Я по-прежнему говорила легко и беззаботно, но Чес не чувствовал этого. Я увидела, что он начал дрожать.
— Я собирался поженить их, — медленно произнес он, — Томми-Муравья и Люси. Если бы книга удалась, я планировал продолжение. Томми и Люси должны были иметь детишек-муравьев, большую дружную семью. Я что, мечтал сам о себе?
— Только ты можешь ответить, Чес.
Неожиданно он засмеялся:
— Я должен был выбрать более впечатляющее насекомое, чем муравей, в качестве своего второго я.
— Ну, не знаю, — возразила я, — муравьям присущи совершенно необыкновенные качества. Они работают в команде, у них есть строгая иерархия подчинения и жесткое разделение обязанностей, и, вообще, они очень дружны между собой.
— С ума сойти, — откликнулся он, покачивая головой, — Чес-муравей.
— Может быть, я буду Люси? — предложила я.
Он подъехал на своем кресле ко мне и взял меня за руку.
— Ты думаешь, это возможно? — спросил он, глядя мне прямо в глаза. — Только без глупостей сейчас. Все, что я спрашиваю: ты думаешь, это возможно?
— Да, — сказала я, — я думаю, что это возможно.
Он поставил свой стакан на пол и наклонился ко мне. Я тоже отставила свой стакан и потянулась к нему. Это было странное, неловкое, неудобное объятие, полное неуклюжести, но, тем не менее, нам удалось, мы поцеловались.
— Томми, — сказала я, нежно щекоча его шею.
— Люси, — произнес он, и мы рассмеялись.
Я не знаю, как можно определить, что случилось потом. Неккинг или петтинг, все это звучит так старомодно и бессмысленно. Но произошло то, что произошло: двое детей в тайном месте первый раз делали то, что они делали, и открывали новый непостижимый мир только для них двоих. Это было прекрасно! Это было просто прекрасно!
Мы остановились, чтобы передохнуть и посмотреть друг на друга.
— Дай мне время, — сказал он хриплым голосом, — мне нужно время, пожалуйста.
Я кивнула и откинула его черные густые волосы со лба.
Мы опять взяли наши стаканы и стали пить вино, не говоря более ни слова. Через какое-то время я поднялась, собрала мои вещи и поцеловала Чеса на прощание. Когда я уходила, он сидел, не шевелясь, в своем кресле с опущенной головой.
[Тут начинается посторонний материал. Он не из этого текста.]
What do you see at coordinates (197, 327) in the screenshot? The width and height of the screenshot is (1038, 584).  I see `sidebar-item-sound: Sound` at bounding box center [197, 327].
Я ехала домой медленно, потому что из-за сплошной стены дождя было очень плохо видно. Я пыталась каким-то образом проанализировать мои чувства, но они были такие хаотичные, что не поддавались никакой классификации. Только после того как я благополучно добралась до дома, приняла душ и легла в кровать, я смогла более или менее трезво разобраться в том, что я чувствовала.
Я нуждалась в этом мужчине, поняла я. Со свадьбой, без свадьбы, с сексом, без секса, все это казалось абсолютно неважным. Он был просто необходим в моей жизни, я надеялась, что и он нуждался во мне. Он потерял свои ноги, и ничто никогда не поможет ему отрастить их вновь. Я потеряла или могла потерять часть меня самой, часть, которая способна любить. А я не хотела остаться без этого природного дара. Я хотела любить, любить, учиться любить и любить все больше.
Я чувствовала, что я знаю Чеса. Я изучила его слабости, плюсы и минусы его характера настолько досконально, что знала его не хуже, чем себя. Ну и что? Ведь любовь, она не слепая, к тому же она еще и заботливая. Я имею в виду, что нет общих рекомендаций или стандартов. Не так ли?
Все эти мысли проносились у меня в голове, пока я не заснула, но перед самым началом моего сна меня посетила еще одна интересная идея.
А была ли я права в своем анализе Мейбл Бэрроу и Германа Тодда? Не приклеила ли я им неверный ярлык, на котором написано „гипертрофированная сексуальная потребность"? Теперь я, в самом деле, сомневалась, могу ли я правильно понять их.
Возможно, подобно мне, они просто с надеждой искали кого-то, кто мог бы дать им любовь и заботу и принять их любовь и их заботу. Любить и быть любимым. Это звучит так примитивно, не правда ли? Так просто и так правильно.
Но почему же это встречается так редко?